Hasselblad 500 EL/M '10 Years on the Moon' Camera
This is a special issue EL/M body made available in 1979 to mark the tenth anniversary of the moon landing. These bodies are distinguished by a small emblem on the front of the motor drive housing with an individual serial number. The lenses and film magazines have no special markings. There were 1500 cameras assembled in this special edition (the first 1000 in chrome and the last 500 in black). The bodies and the film magazines generally have date codes of UR (1978) and UE (1979) in the observed range 1313042 to 1313793 for bodies and 3133434 to 3142683 for magazines. The lenses are in serial blocks 607xxx (1977) and 612xxx (1978).
Several different models of Hasselblad cameras were taken into space, all specially modified for the task. The Hasselblad cameras were selected by NASA because of their interchangeable lenses and magazines. Modifications were made to permit ease of use in cramped conditions while wearing spacesuits, such as the replacement of the reflex mirror with an eye-level finder.
Modifications by NASA technicians were further refined and incorporated into new models by Hasselblad. For example, development of a 70mm magazine was accelerated to meet the space program.
The first modified (in fact simplified) Hasselblad 500C cameras were used on the last two Project Mercury missions in 1962 and 1963. They continued to be used throughout the Gemini spaceflights in 1965 and 1966.
A general program of reliability and safety was implemented following the Apollo 1 fire in 1967, addressing such issues as reliability and safe operation of electrical equipment in a high-oxygen environment.

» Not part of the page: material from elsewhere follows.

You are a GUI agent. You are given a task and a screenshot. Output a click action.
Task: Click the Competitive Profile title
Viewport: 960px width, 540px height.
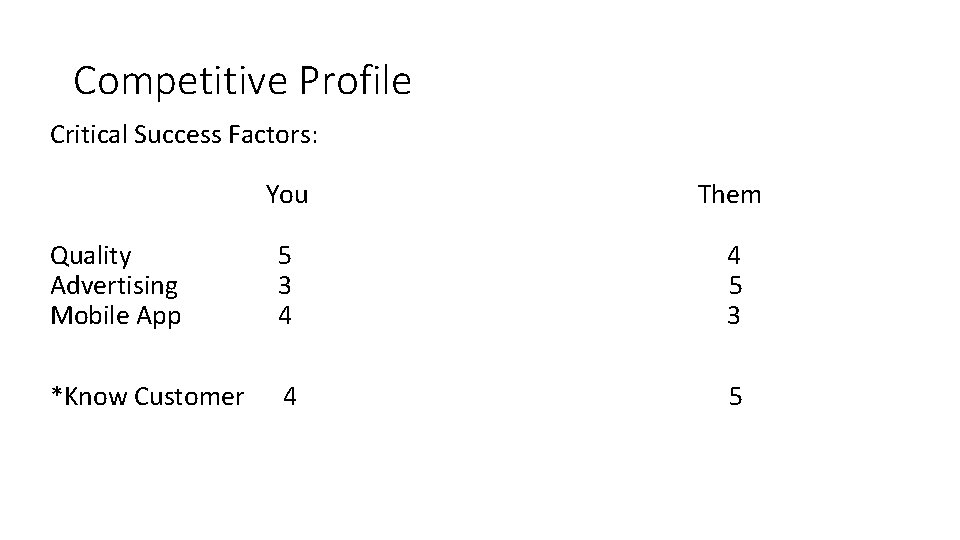tap(242, 81)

EL electric cameras were used for the first time on Apollo 8. A heavily modified 500 EL, the so called Hasselblad Electric Camera (HEC) was used from Apollo 8 on board the spacecraft. Three 500EL cameras were carried on Apollo 11. An even more extensively modified Hasselblad EL Data Camera (HDC), equipped with a special Zeiss 5.6/60 mm Biogon lens and film magazines for 150–200 exposures, was used on the Moon surface on the Apollo 11 mission. All following NASA missions also had Hasselblad cameras on board. The photographic equipment and films used on the five subsequent flights were similar to that taken on Apollo 11. On Apollo 15, the 250mm telescopic lens was added. During the Space Shuttle period cameras based on the 500 EL/M, 553 ELX, 205 TCC and 203 FE have been used.